07.06.11

Introducing mozilla/RangedPtr.h: a smart pointer for members of buffers

Tags: , , , , — Jeff @ 15:17

Introduction

Suppose you’re implementing a method which searches for -- as part of an HTML parser:

bool containsDashDash(const char* chars, size_t length)
{
  for (size_t i = 0; i < length; i++)
  {
    if (chars[i] != '-')
      continue;
    if (chars[i + 1] == '-')
      return true;
  }
  return false;
}

But your method contains a bug! Can you spot it?

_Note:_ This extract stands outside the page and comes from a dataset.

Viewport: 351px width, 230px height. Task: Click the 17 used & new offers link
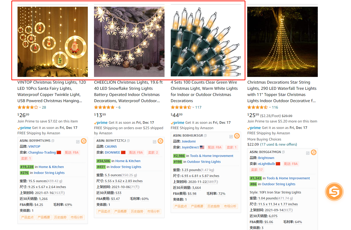pyautogui.click(x=279, y=145)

The buffer bounds-checking problem

The problem with the above implementation is that the bounds-checking is off. If chars doesn’t contain -- but ends with a -, then chars[i + 1] will read past the end of chars. Sometimes that might be harmless; other times it might be an exploitable security vulnerability.

The most obvious way to fix this in C++ is to pass an object which encapsulates both characters and length together, so you can’t use the characters except in accordance with the length. If you were using std::string, for example, accessing characters by [] or at() would generally assert or throw an exception for out-of-bounds access.

For one reason or another, however, you might not want to use an encapsulated type. In a parser, for example, you probably would want to use a pointer to process the input string, because the compiler might not be able to optimize an index into the equivalent pointer.

Is there a way to get “safety” via debug assertions or similar without giving up a pointer interface?

Introducing RangedPtr

We’re talking C++, so of course the answer is yes, and of course the answer is a smart pointer class.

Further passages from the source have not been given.